在模擬應用中，需要獲得在不同的運轉負載下的鋰離子電池精確動態特性，助於準確的診斷動態電池模型狀態。常用的三種鋰離子電池模型為，電化學模型(Electrochemical Models, EM)、等效電路模型(Equivalent Circuit Models, EchM)和分數階模型 (Fractional Order Models, FOM)，因為EchM的計算效率較EM高，能在電池模擬實驗中常見EchM的使用。若要更精準的預測電池暫態變化及考量非理想因素，可由許多文獻中得到FOM優於EchM的結論，進而在電池管理系統中使用FOM準確地監測電池狀態。FOM特徵是以非電氣特性的恆相位元件及特定指數階的華寶元件替代EchM中的理想電容電感，本文將提出五種較常見的FOM，推導其在含有分數階恆相位元件的模型中的時域電池端電壓與充放電電流之關係式，獲得更為精確的電氣特性結果；並以此五種模型架構代入實驗數據中比較誤差量，最後使用五種最佳化演算法對此最佳模型找出最貼近電池特性的參數組合。

Compared with other kinds of batteries, lithium-ion batteries have the advantages of high energy density, wide temperature range, long cycle life, being eco-friendly, small and light and no memory effect, etc.. Thus, lithium-ion batteries are used in a wide range of applications nowadays. For example, improving power stability of grid energy storage systems, increasing the feasibility of the generalization of electric vehicles and hybrid vehicles by their high endurance and cycle life, and a variety of electronic products powered by lithium-ion batteries.
It is necessary to obtain precise dynamic characteristics of lithium-ion batteries under different operating states to model its status. The three commonly used lithium-ion battery models are electrochemical model (EM), equivalent circuit model (ECM) and fractional order model (FOM). Because the calculation efficiency of ECM is higher than that of EM, ECM is widely used in battery simulation experiments. To predict battery transient response and non-ideal factors better, lots of literatures derived the conclusion that FOM is more precise than ECM.
The characteristic of FOM is to replace capacitance and inductance in ECM with the non-electric constant phase element. This paper will deduce the relationship between the battery terminal voltage and the charging and discharging current of the five common FOMs.

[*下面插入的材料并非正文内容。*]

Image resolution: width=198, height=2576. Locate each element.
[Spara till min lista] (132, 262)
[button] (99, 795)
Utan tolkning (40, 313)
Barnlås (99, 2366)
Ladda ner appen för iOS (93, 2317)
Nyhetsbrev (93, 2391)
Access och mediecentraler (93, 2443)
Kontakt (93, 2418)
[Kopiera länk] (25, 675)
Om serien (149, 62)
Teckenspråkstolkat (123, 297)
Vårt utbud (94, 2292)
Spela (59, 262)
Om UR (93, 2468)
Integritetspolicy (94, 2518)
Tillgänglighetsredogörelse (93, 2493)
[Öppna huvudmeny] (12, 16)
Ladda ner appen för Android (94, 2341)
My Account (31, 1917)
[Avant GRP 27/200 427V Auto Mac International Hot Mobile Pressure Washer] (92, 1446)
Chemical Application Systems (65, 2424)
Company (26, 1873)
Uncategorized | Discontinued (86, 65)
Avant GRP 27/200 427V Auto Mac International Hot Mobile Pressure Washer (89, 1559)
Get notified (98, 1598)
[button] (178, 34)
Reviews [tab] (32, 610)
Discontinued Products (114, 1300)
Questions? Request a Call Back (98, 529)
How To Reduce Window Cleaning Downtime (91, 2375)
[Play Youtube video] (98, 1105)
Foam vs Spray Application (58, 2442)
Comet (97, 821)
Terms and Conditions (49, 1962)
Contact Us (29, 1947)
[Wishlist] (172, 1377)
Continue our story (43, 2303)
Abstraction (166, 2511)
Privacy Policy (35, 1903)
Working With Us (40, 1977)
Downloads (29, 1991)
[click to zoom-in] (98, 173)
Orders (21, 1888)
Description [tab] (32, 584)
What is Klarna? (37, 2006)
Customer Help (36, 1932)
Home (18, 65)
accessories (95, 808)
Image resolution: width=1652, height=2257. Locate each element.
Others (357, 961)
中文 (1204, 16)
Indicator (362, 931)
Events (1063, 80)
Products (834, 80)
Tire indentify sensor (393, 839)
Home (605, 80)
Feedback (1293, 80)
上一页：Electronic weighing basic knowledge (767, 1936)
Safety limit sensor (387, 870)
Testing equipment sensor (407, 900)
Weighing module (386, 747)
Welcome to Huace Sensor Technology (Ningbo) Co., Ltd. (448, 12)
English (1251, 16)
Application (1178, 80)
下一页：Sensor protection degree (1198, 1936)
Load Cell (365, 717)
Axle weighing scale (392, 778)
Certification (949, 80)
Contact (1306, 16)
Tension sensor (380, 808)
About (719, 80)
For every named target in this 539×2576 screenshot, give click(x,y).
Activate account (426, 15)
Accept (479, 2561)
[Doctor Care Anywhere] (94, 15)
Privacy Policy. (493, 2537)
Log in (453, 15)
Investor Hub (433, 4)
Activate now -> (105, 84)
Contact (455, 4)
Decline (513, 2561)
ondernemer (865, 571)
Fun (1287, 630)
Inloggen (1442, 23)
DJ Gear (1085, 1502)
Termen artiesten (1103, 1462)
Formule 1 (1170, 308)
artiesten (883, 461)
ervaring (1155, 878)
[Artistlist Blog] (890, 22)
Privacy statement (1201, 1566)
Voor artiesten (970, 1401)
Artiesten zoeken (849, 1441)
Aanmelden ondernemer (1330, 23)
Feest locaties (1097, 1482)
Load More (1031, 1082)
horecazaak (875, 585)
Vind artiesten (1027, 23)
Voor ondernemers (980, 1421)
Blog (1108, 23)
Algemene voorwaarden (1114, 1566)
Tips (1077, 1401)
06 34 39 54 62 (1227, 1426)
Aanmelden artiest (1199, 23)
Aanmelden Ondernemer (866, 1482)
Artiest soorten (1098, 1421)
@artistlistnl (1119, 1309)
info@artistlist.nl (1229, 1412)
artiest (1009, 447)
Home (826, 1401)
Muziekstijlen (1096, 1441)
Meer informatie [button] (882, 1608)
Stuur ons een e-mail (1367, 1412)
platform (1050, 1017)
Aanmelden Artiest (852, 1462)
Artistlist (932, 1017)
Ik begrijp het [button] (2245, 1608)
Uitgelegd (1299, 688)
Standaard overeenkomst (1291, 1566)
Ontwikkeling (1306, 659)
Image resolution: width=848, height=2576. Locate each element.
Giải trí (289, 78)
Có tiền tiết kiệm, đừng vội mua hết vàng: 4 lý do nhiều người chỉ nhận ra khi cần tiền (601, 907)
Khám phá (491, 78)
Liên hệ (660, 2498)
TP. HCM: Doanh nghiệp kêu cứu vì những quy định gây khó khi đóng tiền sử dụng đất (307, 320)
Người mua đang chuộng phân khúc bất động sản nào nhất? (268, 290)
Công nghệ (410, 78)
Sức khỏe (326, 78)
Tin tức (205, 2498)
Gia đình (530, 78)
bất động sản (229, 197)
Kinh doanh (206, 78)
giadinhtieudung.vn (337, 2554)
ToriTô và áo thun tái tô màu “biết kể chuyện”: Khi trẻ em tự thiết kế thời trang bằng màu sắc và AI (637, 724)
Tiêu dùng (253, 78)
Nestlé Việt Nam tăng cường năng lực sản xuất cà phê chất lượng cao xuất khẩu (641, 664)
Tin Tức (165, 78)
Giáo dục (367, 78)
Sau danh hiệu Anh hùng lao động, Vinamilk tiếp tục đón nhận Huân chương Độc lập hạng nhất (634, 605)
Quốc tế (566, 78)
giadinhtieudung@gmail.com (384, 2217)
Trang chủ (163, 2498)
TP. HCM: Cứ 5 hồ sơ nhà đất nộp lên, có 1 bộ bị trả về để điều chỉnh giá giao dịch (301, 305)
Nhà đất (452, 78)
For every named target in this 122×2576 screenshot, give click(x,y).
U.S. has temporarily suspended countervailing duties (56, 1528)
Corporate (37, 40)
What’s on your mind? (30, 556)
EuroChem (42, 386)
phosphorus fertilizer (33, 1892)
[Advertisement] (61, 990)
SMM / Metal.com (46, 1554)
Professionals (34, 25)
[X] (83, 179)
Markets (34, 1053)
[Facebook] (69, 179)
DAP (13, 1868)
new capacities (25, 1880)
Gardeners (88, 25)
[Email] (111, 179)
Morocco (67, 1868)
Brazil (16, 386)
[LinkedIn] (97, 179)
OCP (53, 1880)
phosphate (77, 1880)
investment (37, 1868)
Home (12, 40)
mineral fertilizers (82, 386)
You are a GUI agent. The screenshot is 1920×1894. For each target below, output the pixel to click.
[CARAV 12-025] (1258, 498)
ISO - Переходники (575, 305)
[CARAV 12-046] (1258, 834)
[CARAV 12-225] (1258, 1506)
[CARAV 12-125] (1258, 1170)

Then the results will be substituted into the experimental data to compare the error amount and verify whether the second-order FOM performs better. Finally, using five algorithms to find out which parameter set performs is closest to the battery characteristics.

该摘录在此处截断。